From   David Hoaglin <>
Subject   Re: st: about residuals and coefficients
Date   Mon, 2 Sep 2013 08:25:35 -0400

Hi, Kayla.

Your questions seem to be fairly basic ones about multiple regression.

I hope you have looked at the three scatterplots (y vs. x1, y vs. x2,
and x2 vs. x1) to see how the data behave.

R^2 provides information equivalent to
[sum(residual^2)]/[sum((y-ybar)^2)], often abbreviated as SSE/SST.
R^2 = 1 - (SSE/SST) is the percentage of the (squared) variation in y
that is accounted for by the regression model (i.e., by x1 and x2

In general, it is not possible to express R^2 as the sum of a
percentage accounted for by x1 and a percentage accounted for by x2.
The obstacle is correlation (in the data) between x1 and x2.  Thus,
you can say how much variation x2 accounts for after adjustment for
x1, and you can say how much variation x1 accounts for after
adjustment for x2.  To get those percentages, you can fit the simple
regressions involving only x1 and only x2 and subtract the values of
R^2 for those regressions from the value of R^2 for the regression
involving both x1 and x2.  If x1 and x2 are uncorrelated (technically,
orthogonal), usually by design, it is possible to express the R^2 of
the two-variable model as the sum of the contributions of x1 and x2.

I hope this discussion helps.

David Hoaglin

On Mon, Sep 2, 2013 at 5:57 AM, Kayla Bridge <> wrote:
> Dear all,
> I am currently running a simple regression, and try to explain the coefficients.
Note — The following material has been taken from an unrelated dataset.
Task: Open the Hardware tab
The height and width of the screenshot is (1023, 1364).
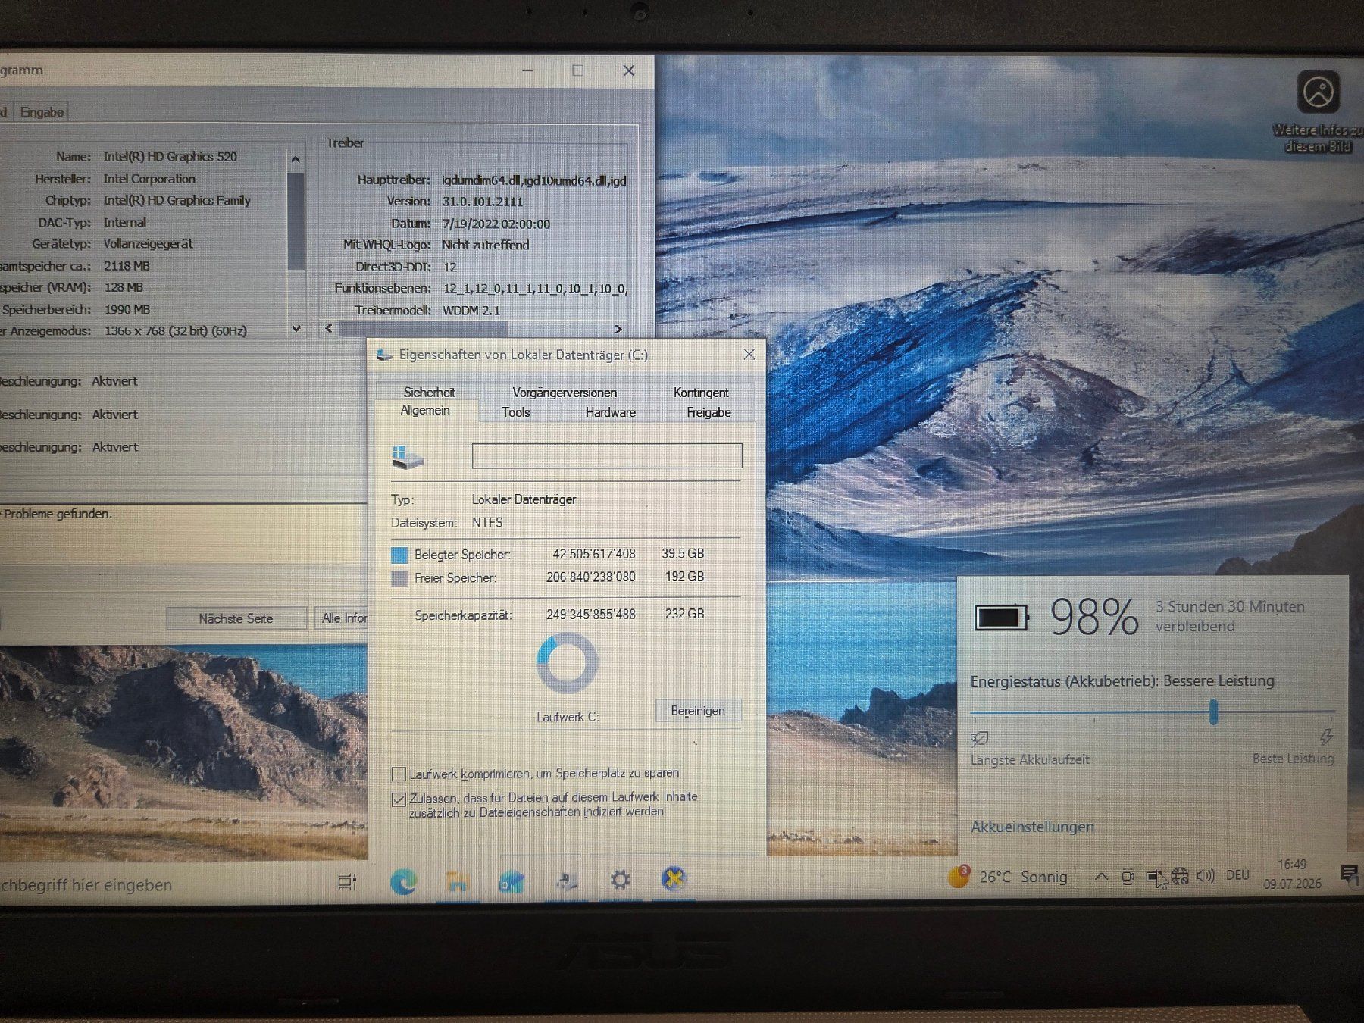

The model and estimation results are the following.
> y=5.41+1.24*x1+.28*x2, R2=0.7, N=20
>  (0.58) (3.4)   (2.56)
> The t-stats are in parentheses.
> I'd like to know how much (in terms of percentage) of the change in y is accounted for by change in x1, and how much change in y by change in x2.
> Another question is: can I use [sum(residual^2)]/[sum((y-ybar)^2)], where ybar is the mean value of the dependent variable, to say something about percentage of residual, like smaller percentage of residuals implies that x1 and x2 are good explanatory factors for y?
> Any suggestion is greatly appreciated.